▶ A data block
================================

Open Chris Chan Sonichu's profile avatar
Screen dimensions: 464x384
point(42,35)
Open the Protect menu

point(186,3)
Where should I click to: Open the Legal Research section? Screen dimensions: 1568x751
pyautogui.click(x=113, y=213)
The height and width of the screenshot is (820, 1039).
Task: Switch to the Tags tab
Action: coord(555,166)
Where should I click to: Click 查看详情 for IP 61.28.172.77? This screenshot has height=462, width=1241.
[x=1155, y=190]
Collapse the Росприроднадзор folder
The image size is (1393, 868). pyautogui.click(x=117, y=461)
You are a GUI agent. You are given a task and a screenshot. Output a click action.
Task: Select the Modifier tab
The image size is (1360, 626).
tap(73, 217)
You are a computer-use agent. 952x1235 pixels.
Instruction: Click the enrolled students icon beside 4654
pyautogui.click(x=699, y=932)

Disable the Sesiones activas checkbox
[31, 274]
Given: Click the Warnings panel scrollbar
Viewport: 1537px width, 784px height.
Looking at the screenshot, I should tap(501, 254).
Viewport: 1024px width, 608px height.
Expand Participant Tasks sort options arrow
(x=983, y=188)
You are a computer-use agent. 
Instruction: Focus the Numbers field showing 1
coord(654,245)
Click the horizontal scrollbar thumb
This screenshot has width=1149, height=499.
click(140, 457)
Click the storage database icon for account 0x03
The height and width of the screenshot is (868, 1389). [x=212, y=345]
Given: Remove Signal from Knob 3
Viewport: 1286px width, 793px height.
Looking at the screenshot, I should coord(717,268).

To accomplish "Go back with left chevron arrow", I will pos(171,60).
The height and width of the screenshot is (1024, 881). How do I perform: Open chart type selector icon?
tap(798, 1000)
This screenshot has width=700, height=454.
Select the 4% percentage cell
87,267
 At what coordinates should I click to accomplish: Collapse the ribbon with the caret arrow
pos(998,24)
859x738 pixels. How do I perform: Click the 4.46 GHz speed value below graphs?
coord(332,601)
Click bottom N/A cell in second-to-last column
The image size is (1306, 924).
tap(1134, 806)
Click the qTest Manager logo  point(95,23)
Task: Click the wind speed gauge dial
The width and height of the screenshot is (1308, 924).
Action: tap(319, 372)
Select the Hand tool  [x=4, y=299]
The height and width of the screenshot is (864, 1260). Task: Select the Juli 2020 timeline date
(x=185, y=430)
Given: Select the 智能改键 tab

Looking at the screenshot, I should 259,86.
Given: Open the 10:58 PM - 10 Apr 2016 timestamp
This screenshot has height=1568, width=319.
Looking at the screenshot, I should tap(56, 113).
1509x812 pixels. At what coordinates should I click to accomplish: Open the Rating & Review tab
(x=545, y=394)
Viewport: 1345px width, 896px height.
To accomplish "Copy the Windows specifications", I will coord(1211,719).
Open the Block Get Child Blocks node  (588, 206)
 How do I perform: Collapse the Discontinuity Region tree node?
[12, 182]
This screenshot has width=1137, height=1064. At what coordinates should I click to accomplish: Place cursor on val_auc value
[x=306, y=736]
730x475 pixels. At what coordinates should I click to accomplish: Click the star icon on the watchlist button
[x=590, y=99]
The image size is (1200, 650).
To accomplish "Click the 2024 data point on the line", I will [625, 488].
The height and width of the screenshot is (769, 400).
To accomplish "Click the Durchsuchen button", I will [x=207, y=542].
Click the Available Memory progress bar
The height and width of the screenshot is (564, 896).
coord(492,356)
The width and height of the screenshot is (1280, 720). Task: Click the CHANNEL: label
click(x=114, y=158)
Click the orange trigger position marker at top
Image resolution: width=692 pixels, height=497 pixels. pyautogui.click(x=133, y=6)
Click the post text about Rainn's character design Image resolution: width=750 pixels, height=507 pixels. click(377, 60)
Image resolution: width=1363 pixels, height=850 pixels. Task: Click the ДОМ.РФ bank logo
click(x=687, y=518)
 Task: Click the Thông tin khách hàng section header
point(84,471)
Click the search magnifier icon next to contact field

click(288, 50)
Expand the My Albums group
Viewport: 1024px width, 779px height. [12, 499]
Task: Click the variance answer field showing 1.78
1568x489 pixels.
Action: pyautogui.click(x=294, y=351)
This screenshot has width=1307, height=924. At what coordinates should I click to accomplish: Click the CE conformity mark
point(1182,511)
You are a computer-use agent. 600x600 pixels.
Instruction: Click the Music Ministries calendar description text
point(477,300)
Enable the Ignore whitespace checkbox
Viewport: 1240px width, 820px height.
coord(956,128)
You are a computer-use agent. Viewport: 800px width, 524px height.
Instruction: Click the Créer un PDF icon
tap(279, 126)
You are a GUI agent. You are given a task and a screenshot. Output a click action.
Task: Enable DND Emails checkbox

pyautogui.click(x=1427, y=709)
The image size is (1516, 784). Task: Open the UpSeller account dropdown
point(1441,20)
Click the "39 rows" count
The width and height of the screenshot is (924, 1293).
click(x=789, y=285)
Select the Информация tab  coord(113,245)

================================

▶ Goal
Render every line of the items above as a string in one JSON array, leaving out blank lines.

▶ Reply to the task
[
  "Open Chris Chan Sonichu's profile avatar",
  "Screen dimensions: 464x384",
  "point(42,35)",
  "Open the Protect menu",
  "point(186,3)",
  "Where should I click to: Open the Legal Research section? Screen dimensions: 1568x751",
  "pyautogui.click(x=113, y=213)",
  "The height and width of the screenshot is (820, 1039).",
  "Task: Switch to the Tags tab",
  "Action: coord(555,166)",
  "Where should I click to: Click 查看详情 for IP 61.28.172.77? This screenshot has height=462, width=1241.",
  "[x=1155, y=190]",
  "Collapse the Росприроднадзор folder",
  "The image size is (1393, 868). pyautogui.click(x=117, y=461)",
  "You are a GUI agent. You are given a task and a screenshot. Output a click action.",
  "Task: Select the Modifier tab",
  "The image size is (1360, 626).",
  "tap(73, 217)",
  "You are a computer-use agent. 952x1235 pixels.",
  "Instruction: Click the enrolled students icon beside 4654",
  "pyautogui.click(x=699, y=932)",
  "Disable the Sesiones activas checkbox",
  "[31, 274]",
  "Given: Click the Warnings panel scrollbar",
  "Viewport: 1537px width, 784px height.",
  "Looking at the screenshot, I should tap(501, 254).",
  "Viewport: 1024px width, 608px height.",
  "Expand Participant Tasks sort options arrow",
  "(x=983, y=188)",
  "You are a computer-use agent. ",
  "Instruction: Focus the Numbers field showing 1",
  "coord(654,245)",
  "Click the horizontal scrollbar thumb",
  "This screenshot has width=1149, height=499.",
  "click(140, 457)",
  "Click the storage database icon for account 0x03",
  "The height and width of the screenshot is (868, 1389). [x=212, y=345]",
  "Given: Remove Signal from Knob 3",
  "Viewport: 1286px width, 793px height.",
  "Looking at the screenshot, I should coord(717,268).",
  "To accomplish \"Go back with left chevron arrow\", I will pos(171,60).",
  "The height and width of the screenshot is (1024, 881). How do I perform: Open chart type selector icon?",
  "tap(798, 1000)",
  "This screenshot has width=700, height=454.",
  "Select the 4% percentage cell",
  "87,267",
  " At what coordinates should I click to accomplish: Collapse the ribbon with the caret arrow",
  "pos(998,24)",
  "859x738 pixels. How do I perform: Click the 4.46 GHz speed value below graphs?",
  "coord(332,601)",
  "Click bottom N/A cell in second-to-last column",
  "The image size is (1306, 924).",
  "tap(1134, 806)",
  "Click the qTest Manager logo  point(95,23)",
  "Task: Click the wind speed gauge dial",
  "The width and height of the screenshot is (1308, 924).",
  "Action: tap(319, 372)",
  "Select the Hand tool  [x=4, y=299]",
  "The height and width of the screenshot is (864, 1260). Task: Select the Juli 2020 timeline date",
  "(x=185, y=430)",
  "Given: Select the 智能改键 tab",
  "Looking at the screenshot, I should 259,86.",
  "Given: Open the 10:58 PM - 10 Apr 2016 timestamp",
  "This screenshot has height=1568, width=319.",
  "Looking at the screenshot, I should tap(56, 113).",
  "1509x812 pixels. At what coordinates should I click to accomplish: Open the Rating & Review tab",
  "(x=545, y=394)",
  "Viewport: 1345px width, 896px height.",
  "To accomplish \"Copy the Windows specifications\", I will coord(1211,719).",
  "Open the Block Get Child Blocks node  (588, 206)",
  " How do I perform: Collapse the Discontinuity Region tree node?",
  "[12, 182]",
  "This screenshot has width=1137, height=1064. At what coordinates should I click to accomplish: Place cursor on val_auc value",
  "[x=306, y=736]",
  "730x475 pixels. At what coordinates should I click to accomplish: Click the star icon on the watchlist button",
  "[x=590, y=99]",
  "The image size is (1200, 650).",
  "To accomplish \"Click the 2024 data point on the line\", I will [625, 488].",
  "The height and width of the screenshot is (769, 400).",
  "To accomplish \"Click the Durchsuchen button\", I will [x=207, y=542].",
  "Click the Available Memory progress bar",
  "The height and width of the screenshot is (564, 896).",
  "coord(492,356)",
  "The width and height of the screenshot is (1280, 720). Task: Click the CHANNEL: label",
  "click(x=114, y=158)",
  "Click the orange trigger position marker at top",
  "Image resolution: width=692 pixels, height=497 pixels. pyautogui.click(x=133, y=6)",
  "Click the post text about Rainn's character design Image resolution: width=750 pixels, height=507 pixels. click(377, 60)",
  "Image resolution: width=1363 pixels, height=850 pixels. Task: Click the ДОМ.РФ bank logo",
  "click(x=687, y=518)",
  " Task: Click the Thông tin khách hàng section header",
  "point(84,471)",
  "Click the search magnifier icon next to contact field",
  "click(288, 50)",
  "Expand the My Albums group",
  "Viewport: 1024px width, 779px height. [12, 499]",
  "Task: Click the variance answer field showing 1.78",
  "1568x489 pixels.",
  "Action: pyautogui.click(x=294, y=351)",
  "This screenshot has width=1307, height=924. At what coordinates should I click to accomplish: Click the CE conformity mark",
  "point(1182,511)",
  "You are a computer-use agent. 600x600 pixels.",
  "Instruction: Click the Music Ministries calendar description text",
  "point(477,300)",
  "Enable the Ignore whitespace checkbox",
  "Viewport: 1240px width, 820px height.",
  "coord(956,128)",
  "You are a computer-use agent. Viewport: 800px width, 524px height.",
  "Instruction: Click the Créer un PDF icon",
  "tap(279, 126)",
  "You are a GUI agent. You are given a task and a screenshot. Output a click action.",
  "Task: Enable DND Emails checkbox",
  "pyautogui.click(x=1427, y=709)",
  "The image size is (1516, 784). Task: Open the UpSeller account dropdown",
  "point(1441,20)",
  "Click the \"39 rows\" count",
  "The width and height of the screenshot is (924, 1293).",
  "click(x=789, y=285)",
  "Select the Информация tab  coord(113,245)"
]